The OpenShell CLI currently builds and tests only on Linux (amd64/arm64) and macOS (arm64) platforms. There is no verification that the CLI builds successfully for Windows x64 during pull request validation or release processes. This creates a risk that Windows support could regress without detection, and prevents Windows users from accessing pre-built CLI binaries.

This spike investigates what's needed to add Windows x64 build verification to both PR checks and release workflows, ensuring the CLI can be built and distributed for Windows users.

Technical Context

The current CI/CD pipeline uses:

  • PR validation (branch-checks.yml): Runs lint and tests on Linux runners only
  • Release builds (release-tag.yml, release-dev.yml): Produces Linux musl binaries (via Zig cross-compilation) and macOS binaries (via osxcross in Docker)
  • Python packaging (pyproject.toml): Declares support for Linux and macOS only

The CLI crate has Unix-specific dependencies (primarily the nix crate) used for signal handling, process execution, and terminal control.
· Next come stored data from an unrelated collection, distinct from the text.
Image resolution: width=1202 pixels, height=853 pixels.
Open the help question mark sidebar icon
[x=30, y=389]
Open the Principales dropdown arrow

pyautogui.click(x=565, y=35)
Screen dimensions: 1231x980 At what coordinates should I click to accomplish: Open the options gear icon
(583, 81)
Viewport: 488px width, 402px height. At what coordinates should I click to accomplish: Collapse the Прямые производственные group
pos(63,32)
There is no existing Windows build configuration or cross-compilation setup for Windows targets.

Affected Components

Component Key Files Role
PR validation workflow .github/workflows/branch-checks.yml (lines 80-136) Runs Rust lint/test on Linux only; needs Windows job
Release workflows .github/workflows/release-tag.yml (lines 239-409), release-dev.yml (lines 208-376) Build CLI for Linux musl + macOS; needs Windows build job
CLI crate crates/openshell-cli/Cargo.toml (line 75) Depends on Unix-only nix crate; needs conditional compilation
CLI signal handling crates/openshell-cli/src/ssh.rs, src/run.rs 17 #[cfg(unix)] blocks for signals; needs Windows stubs
Python packaging pyproject.toml (lines 36-37) Declares Linux/macOS only; optional Windows wheel support

Technical Investigation

Architecture Overview

Current Build Pipeline:

  1. PR checks: branch-checks.yml triggers on pull-request/* branches, runs Rust job on linux-amd64-cpu8 and linux-arm64-cpu8 self-hosted runners inside the ghcr.io/nvidia/openshell/ci:latest Linux container.

  2. Release builds:

    • build-cli-linux job uses native Linux runners with Zig toolchain for musl cross-compilation (targets: x86_64-unknown-linux-musl, aarch64-unknown-linux-musl)
    • build-cli-macos job runs on Linux with Docker, using osxcross for aarch64-apple-darwin target
    • Artifacts packaged as .tar.gz and uploaded to GitHub releases
  3. Dependencies:

    • bundled-z3 feature: statically links Z3 solver (C++ dependency)
    • nix crate (workspace dependency, line 66 in root Cargo.toml): provides Unix signal handling, process APIs, file descriptor manipulation

Current Platform-Specific Code:

  • ssh.rs: 13 #[cfg(unix)] blocks for signal handling (SIGINT, SIGQUIT, SIGTERM, SIGWINCH), CommandExt::exec() (replace process image), and symlink handling
  • run.rs: 4 #[cfg(unix)] blocks for stdin thread spawn and terminal resize (SIGWINCH) handling
  • auth.rs: Already has Windows support for browser opening (cmd /C start)

Code References

Location Description
.github/workflows/branch-checks.yml:84-136 Rust job matrix - currently Linux amd64/arm64 only
.github/workflows/release-tag.yml:239-346 build-cli-linux job - Linux musl cross-compilation
.github/workflows/release-tag.yml:351-409 build-cli-macos job - macOS cross-compilation via Docker + osxcross
crates/openshell-cli/Cargo.toml:75 nix dependency - Unix-only crate
crates/openshell-cli/src/ssh.rs:* 13 Unix-specific #[cfg(unix)] blocks for signal handling
crates/openshell-cli/src/run.rs:* 4 Unix-specific blocks for SIGWINCH resize handling
Cargo.toml:66 Workspace nix dependency with Unix-specific features
deploy/docker/Dockerfile.cli-macos Example cross-compilation setup using osxcross
pyproject.toml:36-37 Python classifier declaring Linux/macOS support only

Current Behavior

PR validation:

  • Lints and tests CLI on Linux amd64/arm64 runners
  • No Windows build verification
  • Uses Linux container with mise, sccache, and other dev tools

Release process:

  • Builds Linux musl binaries (static, portable) for amd64/arm64
  • Builds macOS arm64 binary via cross-compilation in Docker
  • No Windows binary produced
  • Python wheels only for Linux (amd64/arm64) and macOS (arm64)

Build constraints:

  • nix crate will fail to compile on Windows targets
  • Signal handling code (SIGINT, SIGWINCH, etc.) does not exist on Windows
  • CommandExt::exec() (replace process image) is a Unix-only syscall - no Windows equivalent

What Would Need to Change

1. PR Validation Workflow (.github/workflows/branch-checks.yml)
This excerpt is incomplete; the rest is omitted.